Hymenaeus is associated with the false teacher Philetus. What they taught is described by Paul as "profane babblings," and as leading to more ungodliness. Their heresy consisted of saying that the resurrection was past already, and the heresy had been so far successful in that it had overthrown the faith of some. The doctrine of these three heretical teachers, Hymenaeus, Alexander and Philetus, was one of the early forms of Gnosticism. It held that matter was originally and essentially evil; that for this reason the body was not an essential part of human nature; and that the only resurrection was that of each man as he awoke from the death of sin's penalty. That thus in the case of everyone who was set free from the consequences of wrongdoing, "the resurrection was past already," and that the body did not participate in the blessedness of the future life, but that salvation consisted in the soul's complete deliverance from all contact with a material world and a material body.

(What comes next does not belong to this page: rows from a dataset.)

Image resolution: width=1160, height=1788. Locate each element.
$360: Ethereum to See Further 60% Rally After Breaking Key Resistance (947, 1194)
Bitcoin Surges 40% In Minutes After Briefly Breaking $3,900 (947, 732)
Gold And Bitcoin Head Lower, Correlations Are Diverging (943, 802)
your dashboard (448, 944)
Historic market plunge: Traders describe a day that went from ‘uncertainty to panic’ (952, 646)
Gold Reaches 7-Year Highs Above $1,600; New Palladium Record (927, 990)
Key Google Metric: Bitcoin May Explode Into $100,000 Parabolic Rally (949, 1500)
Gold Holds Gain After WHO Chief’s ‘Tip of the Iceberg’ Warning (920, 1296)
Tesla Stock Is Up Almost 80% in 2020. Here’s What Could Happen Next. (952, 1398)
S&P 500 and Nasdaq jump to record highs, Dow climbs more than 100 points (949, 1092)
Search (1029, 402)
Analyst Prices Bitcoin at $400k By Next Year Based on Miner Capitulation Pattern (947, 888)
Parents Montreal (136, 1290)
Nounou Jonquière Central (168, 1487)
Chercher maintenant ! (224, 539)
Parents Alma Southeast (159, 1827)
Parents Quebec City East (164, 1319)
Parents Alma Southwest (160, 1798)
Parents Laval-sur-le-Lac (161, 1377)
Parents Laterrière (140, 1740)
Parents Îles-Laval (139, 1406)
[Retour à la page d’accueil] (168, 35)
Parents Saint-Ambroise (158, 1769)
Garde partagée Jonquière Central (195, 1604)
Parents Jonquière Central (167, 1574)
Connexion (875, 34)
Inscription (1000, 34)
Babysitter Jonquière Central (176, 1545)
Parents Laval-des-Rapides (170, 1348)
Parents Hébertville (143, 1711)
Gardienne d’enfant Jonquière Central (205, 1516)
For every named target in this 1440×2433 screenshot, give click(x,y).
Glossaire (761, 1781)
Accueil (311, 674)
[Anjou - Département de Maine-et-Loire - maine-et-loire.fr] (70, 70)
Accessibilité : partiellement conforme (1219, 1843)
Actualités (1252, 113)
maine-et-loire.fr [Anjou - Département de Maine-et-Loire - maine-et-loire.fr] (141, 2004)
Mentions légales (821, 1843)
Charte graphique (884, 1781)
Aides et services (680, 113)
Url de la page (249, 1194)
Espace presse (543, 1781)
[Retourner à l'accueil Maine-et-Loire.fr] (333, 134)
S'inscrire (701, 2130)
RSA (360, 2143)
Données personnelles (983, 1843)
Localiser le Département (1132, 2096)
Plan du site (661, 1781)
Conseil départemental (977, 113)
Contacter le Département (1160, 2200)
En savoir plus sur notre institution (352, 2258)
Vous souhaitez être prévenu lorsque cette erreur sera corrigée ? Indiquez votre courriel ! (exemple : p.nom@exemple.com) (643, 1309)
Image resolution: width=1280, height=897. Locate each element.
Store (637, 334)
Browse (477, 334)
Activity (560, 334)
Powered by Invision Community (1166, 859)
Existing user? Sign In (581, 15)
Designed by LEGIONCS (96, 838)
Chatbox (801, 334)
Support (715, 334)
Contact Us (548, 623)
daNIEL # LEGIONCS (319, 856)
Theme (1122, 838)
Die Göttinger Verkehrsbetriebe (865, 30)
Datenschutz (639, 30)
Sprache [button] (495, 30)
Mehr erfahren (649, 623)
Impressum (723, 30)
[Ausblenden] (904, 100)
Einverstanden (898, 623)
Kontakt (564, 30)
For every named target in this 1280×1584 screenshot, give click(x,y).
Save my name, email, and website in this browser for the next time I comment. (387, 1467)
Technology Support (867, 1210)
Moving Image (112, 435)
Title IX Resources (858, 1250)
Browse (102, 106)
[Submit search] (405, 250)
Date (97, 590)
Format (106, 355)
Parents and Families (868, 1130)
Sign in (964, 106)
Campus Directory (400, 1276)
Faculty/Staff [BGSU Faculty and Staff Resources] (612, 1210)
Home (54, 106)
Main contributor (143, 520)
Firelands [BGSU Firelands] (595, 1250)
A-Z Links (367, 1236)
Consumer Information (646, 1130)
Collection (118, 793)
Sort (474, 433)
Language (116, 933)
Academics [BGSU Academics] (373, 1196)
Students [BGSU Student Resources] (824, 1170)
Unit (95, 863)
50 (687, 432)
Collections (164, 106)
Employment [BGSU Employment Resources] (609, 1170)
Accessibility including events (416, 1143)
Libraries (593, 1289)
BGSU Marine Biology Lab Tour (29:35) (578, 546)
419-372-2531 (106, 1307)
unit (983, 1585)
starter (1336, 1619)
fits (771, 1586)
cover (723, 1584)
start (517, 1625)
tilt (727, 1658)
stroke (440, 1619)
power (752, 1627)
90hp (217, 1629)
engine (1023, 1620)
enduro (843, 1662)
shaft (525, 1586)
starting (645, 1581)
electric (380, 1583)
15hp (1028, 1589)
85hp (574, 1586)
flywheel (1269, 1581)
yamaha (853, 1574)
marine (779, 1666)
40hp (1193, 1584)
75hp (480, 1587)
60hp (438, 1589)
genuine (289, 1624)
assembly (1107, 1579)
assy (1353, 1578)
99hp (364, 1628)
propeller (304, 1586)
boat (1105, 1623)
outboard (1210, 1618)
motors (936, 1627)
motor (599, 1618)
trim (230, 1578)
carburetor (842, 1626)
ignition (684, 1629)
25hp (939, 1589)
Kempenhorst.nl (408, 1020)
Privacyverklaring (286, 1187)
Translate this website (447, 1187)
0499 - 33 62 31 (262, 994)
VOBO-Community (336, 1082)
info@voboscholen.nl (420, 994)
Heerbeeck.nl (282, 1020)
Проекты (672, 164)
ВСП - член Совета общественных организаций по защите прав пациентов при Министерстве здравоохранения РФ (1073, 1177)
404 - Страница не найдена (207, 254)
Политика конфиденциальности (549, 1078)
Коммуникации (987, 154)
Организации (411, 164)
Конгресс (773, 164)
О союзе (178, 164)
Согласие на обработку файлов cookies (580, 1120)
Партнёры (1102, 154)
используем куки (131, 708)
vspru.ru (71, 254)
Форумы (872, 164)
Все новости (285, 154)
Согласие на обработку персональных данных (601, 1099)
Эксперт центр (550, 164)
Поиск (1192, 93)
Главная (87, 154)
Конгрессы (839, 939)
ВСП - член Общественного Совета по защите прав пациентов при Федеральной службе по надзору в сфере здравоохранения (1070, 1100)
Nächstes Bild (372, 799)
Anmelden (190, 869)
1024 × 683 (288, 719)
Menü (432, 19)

So pernicious were these teachings of incipient Gnosticism in the Christian church that, according to Paul, they quickly spread "like gangrene." The denial of the future resurrection of the body involved also the denial of the bodily resurrection of Christ, and even the fact of the incarnation. The way in which Paul dealt with those who taught such deadly error was by resorting to the same extreme measures as he had employed in the case of the immoral person at Corinth: he delivered Hymenaeus and Alexander to Satan, that they might learn not to blaspheme.

Some scholars identify him with the Alexander of Acts 19:33, or Alexander the Coppersmith, or both.

Pilgrim's Progress

He is also referenced in Pilgrim's Progress as a hypocrite on his way to hell.